Seçilmiş Metin.

Esas No: 2011/2189
Karar No: 2011/2327
Karar Tarihi: 06.12.2011
Yargıtay 23. Hukuk Dairesi 2011/2189 Esas 2011/2327 Karar Sayılı İlamı
"İçtihat Metni"
MAHKEMESİ :Asliye Hukuk Mahkemesi
Taraflar arasındaki birleşen tapu iptali ve tescil davalarının yapılan yargılaması sonunda ilamda yazılı nedenlerden dolayı davanın kısmen kabulüne yönelik olarak verilen hükmün süresi içinde davacı vekilince temyiz edilmesi üzerine dosya incelendi, gereği konuşulup düşünüldü.
-K A R A R-
Davacı vekili asıl ve birleşen davada, müvekkilinin davalı kooperatifin ortağı olduğunu, çekilen kur"a neticesinde 2 no"lu bağımsız bölümün kendisine çıktığını, kur"ada kötü dairelerden birini çektiği için 14.500 DM fark alma hakkını kazandığını, yapılan araştırmada müvekkiline çıkan dairenin davalı ... ve ... adına tapusunun çıkarıldığını ileri sürerek, bağımsız bölümün davalılar adına bulunan tapu kaydının iptali ile müvekkili adına tesciline karar verilmesini talep ve dava etmiştir.

Kaynak Veriler.
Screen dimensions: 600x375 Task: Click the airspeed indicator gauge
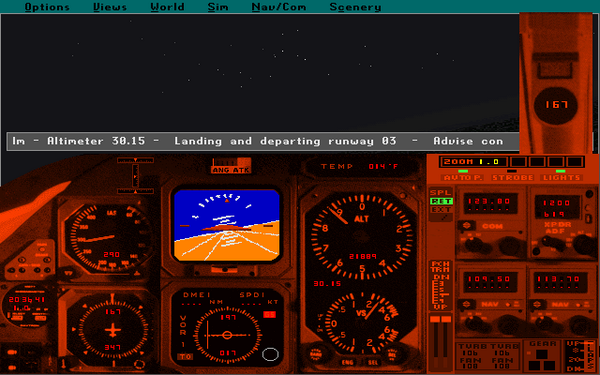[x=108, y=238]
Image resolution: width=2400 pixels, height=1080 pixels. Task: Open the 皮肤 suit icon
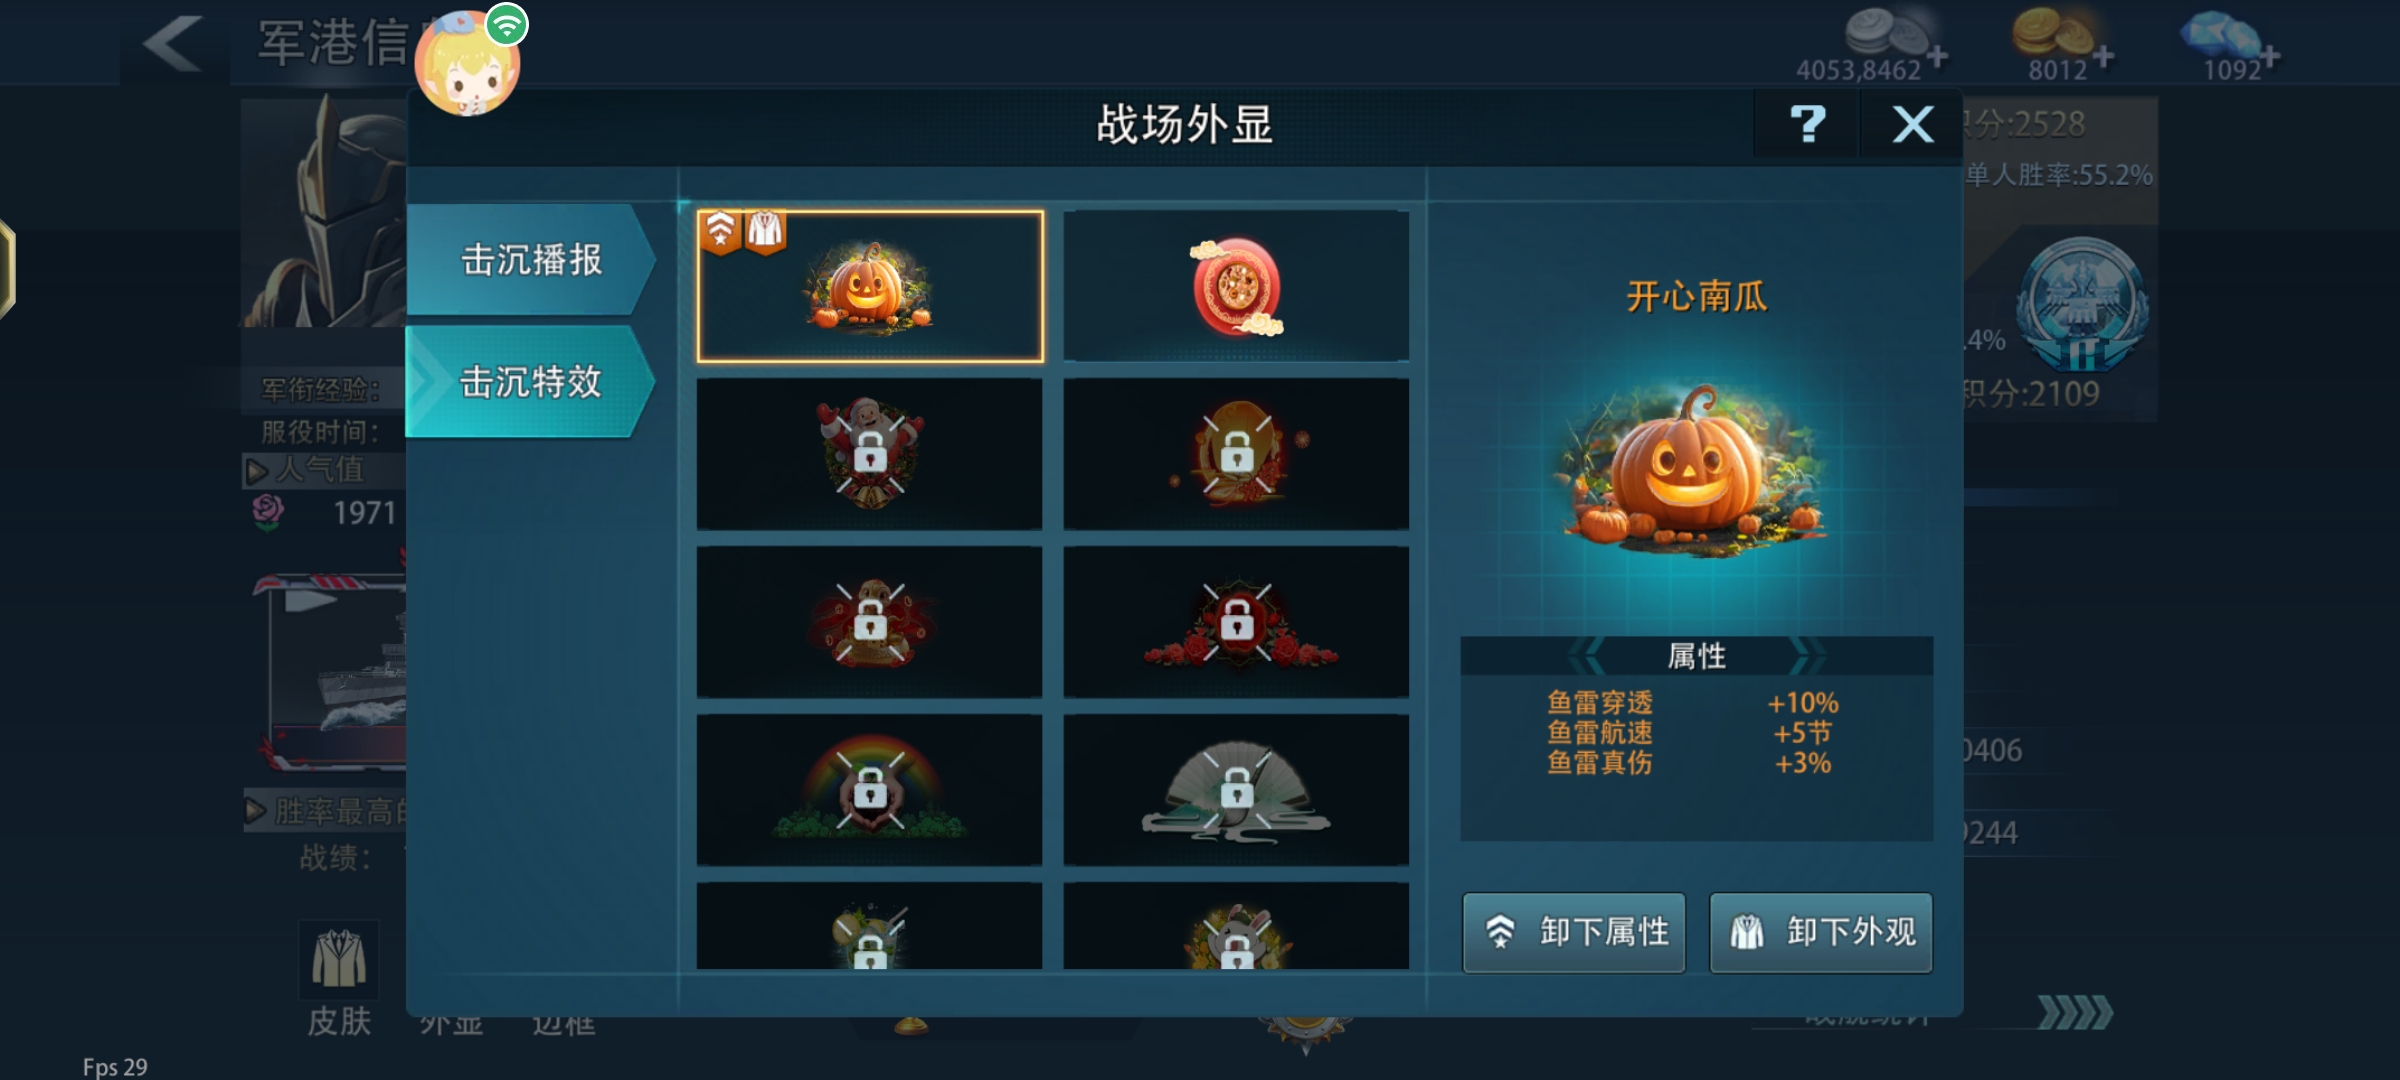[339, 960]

...

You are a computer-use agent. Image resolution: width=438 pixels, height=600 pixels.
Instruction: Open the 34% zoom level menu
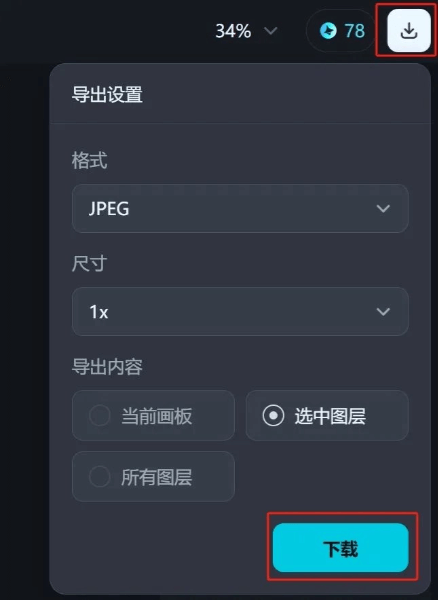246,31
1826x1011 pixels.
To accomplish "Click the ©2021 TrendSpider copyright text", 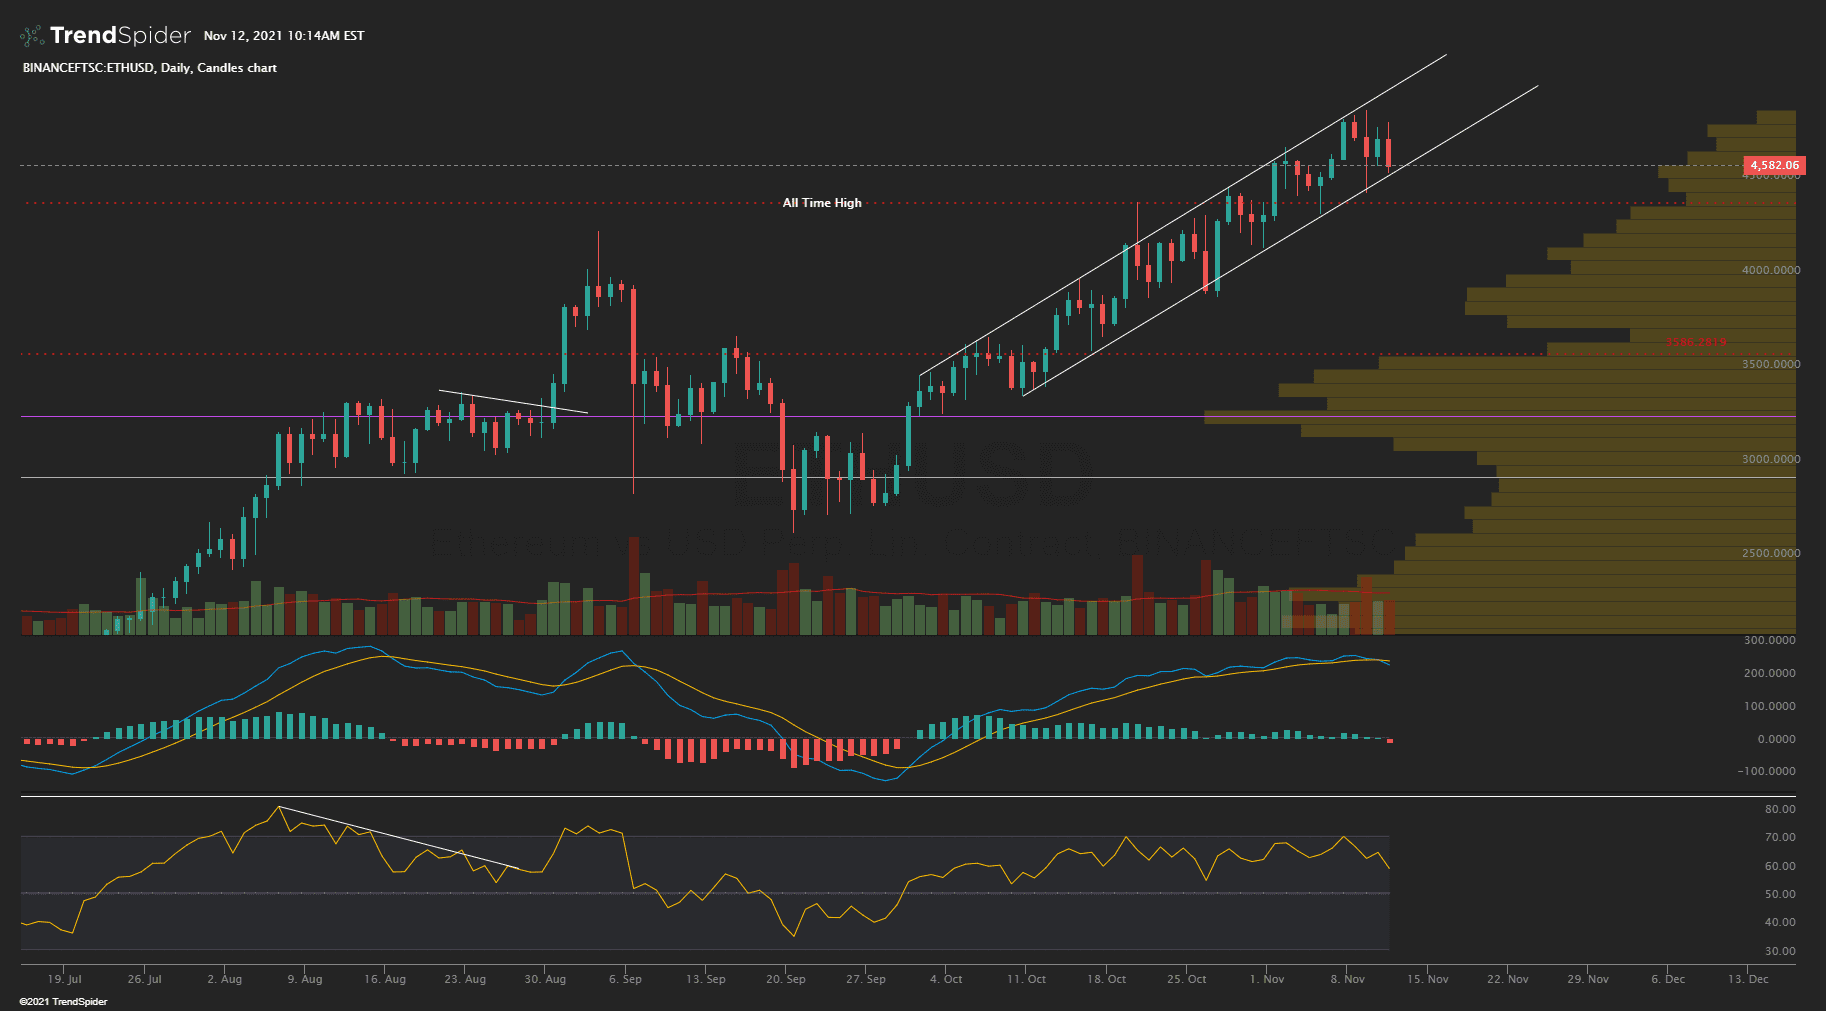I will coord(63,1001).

Görev Tanımı. Yargıtay kararında "MAHKEMESİ :Asliye Hukuk" sözleriyle başlayıp "gereği konuşulup düşünüldü." sözleriyle biten bölümü harfi harfine kopyalayın.

Yanıt Alanı.
MAHKEMESİ :Asliye Hukuk Mahkemesi
Taraflar arasındaki birleşen tapu iptali ve tescil davalarının yapılan yargılaması sonunda ilamda yazılı nedenlerden dolayı davanın kısmen kabulüne yönelik olarak verilen hükmün süresi içinde davacı vekilince temyiz edilmesi üzerine dosya incelendi, gereği konuşulup düşünüldü.